Auteur(e): Geneviève Lüscher / VL

2 - La commune

Au XIIIe s., les seigneurs de Deitingen, ministériaux des comtes de Kibourg, détenaient la moitié de la basse justice. Soleure l'acquit en 1428. L'autre moitié, appartenant au prieuré bénédictin de Wangen an der Aare probablement depuis l'époque des Zähringen, fut donnée en gage à Berne en 1501, qui la céda à Soleure en 1516. Sous la domination de Soleure, la juridiction de S. englobait, outre Deitingen, Etziken, Steinhof, Bolken, Aeschi et Burgäschi. Berne conserva cependant le ressort du tribunal seigneurial de Deitingen-S. (également appelé Groppenmahl, du nom du repas annuel offert par le bailli de Wangen), qui s'étendait à un certain nombre de domaines, auparavant redevables du cens au prieuré de Wangen an der Aare, puis à l'abbaye de Saint-Urbain à partir de 1390. S. relevait de la paroisse de Deitingen, mais possédait une chapelle depuis le Moyen Age; transformée en 1680 en église Saints-Ours-et-Victor, elle fut desservie deux fois par semaine par le curé de Deitingen. S. ne fut érigé en paroisse qu'en 1867. La commune fait partie de la paroisse protestante du Wasseramt (cercle de S.-Aeschi) et possède depuis 1924 une cure dotée d'une salle communale dans l'ancienne maison de plaisance Lindenbaum. L'avoyer Hans Ulrich Sury fit bâtir en 1655 le manoir de S., plus tard propriété de la famille Besenval, puis finalement des Vigier von Steinbrugg.

La commune se dota d'une école en 1781 et fit construire en 1875 un collège près du pont inférieur de l'Ösch, encore utilisé au début du XXIe s.

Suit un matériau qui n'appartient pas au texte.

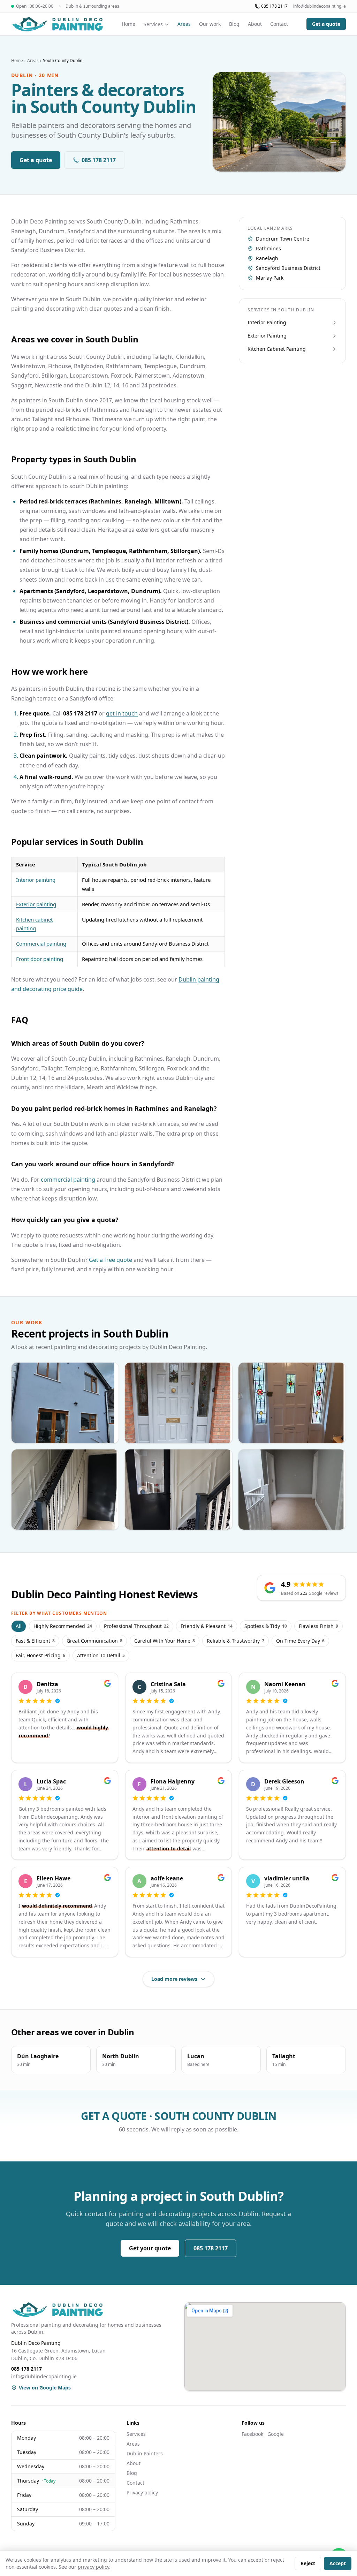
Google (275, 2434)
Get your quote (150, 2248)
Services (153, 24)
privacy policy (93, 2566)
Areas (184, 24)
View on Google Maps (45, 2387)
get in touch (122, 713)
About (255, 24)
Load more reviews (174, 1979)
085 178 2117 (274, 6)
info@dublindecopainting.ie (319, 6)
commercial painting (68, 1179)
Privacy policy (142, 2492)
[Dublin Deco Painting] (57, 24)
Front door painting (39, 958)
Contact (279, 24)
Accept (337, 2563)
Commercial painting (41, 943)
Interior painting (35, 879)
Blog (234, 24)
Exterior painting (36, 904)
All (19, 1626)
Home (128, 24)
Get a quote (326, 24)
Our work (210, 24)
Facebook (252, 2434)
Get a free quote (110, 1260)
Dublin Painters (145, 2453)
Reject (308, 2563)
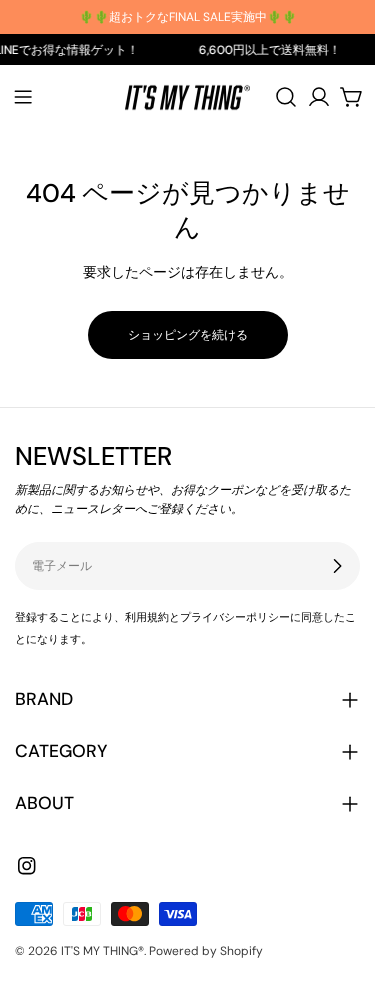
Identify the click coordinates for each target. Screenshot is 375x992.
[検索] (286, 97)
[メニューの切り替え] (23, 97)
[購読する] (337, 566)
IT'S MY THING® (102, 951)
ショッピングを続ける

Un deuxième bâtiment, agrandi à plusieurs reprises, date de 1959; l'école secondaire fut inaugurée en 2008. Plusieurs petites entreprises industrielles s'installèrent à S. vers la fin du XIXe s.: l'entreprise horlogère Benedikt Wägli (perçage de pierres fines), la fabrique A. Alter-Balsiger (pâtes alimentaires, vinaigre et moutarde) et les ateliers mécaniques Hans Aebli. Une section de la Société du Grutli fut créée à S. en 1886. On construisit en 1951 la fabrique de machines O. Bay près du pont de l'Ösch, sur la route de Lucerne, à l'endroit où la douane était autrefois perçue et où se trouvait jusqu'en 1870 l'auberge Saint-Ours. Une fabrique de tuyaux de la firme von Roll fut construite près de la gare en 1964, ainsi que l'établissement Rollmaplast (auj. Georg Fischer SA). S. se situe le long de la voie de chemin de fer Soleure-Herzogenbuchsee, ouverte en 1857, désaffectée en 1992 et réactivée par le projet Rail 2000, toutefois sans halte à S. Depuis la fin du XXe s., le village est relié à l'autoroute A1 et desservi par une ligne de bus pour Soleure et Herzogenbuchsee. La force motrice de l'Ösch, deuxième cours d'eau du district après l'Emme, fut exploitée durant des siècles. La rivière provoqua des inondations récurrentes jusqu'aux travaux de correction de 1970-1976, accompagnés d'un remaniement parcellaire. S. abrite une zone naturelle protégée depuis 1992.

Auteur(e): Beat Hodler / VL

Références bibliographiques

Bibliographie
– L. Jäggi, A. Ingold, Solothurnisches Wasseramt, 1966, 63-95
– G. Lüscher, «Die hallstattzeitlichen Grabfunde aus dem Kanton Solothurn», in Archäologie des Kantons Solothurn, 3, 1983, 35-86
– G. Lüscher, «Die hallstattzeitliche Nekropole von S.», in Archäologie des Kantons Solothurn, 6, 1989, 101-118
– K.H. Flatt, «Kirche, Burg und Dorf - Deitingen im Mittelalter», in Über Geschichte und Landschaft der Gemeinde Deitingen im solothurnischen Wasseramt, 1994, 9-42
– R.M. Kully, Solothurnische Ortsnamen, 2003, 637-639.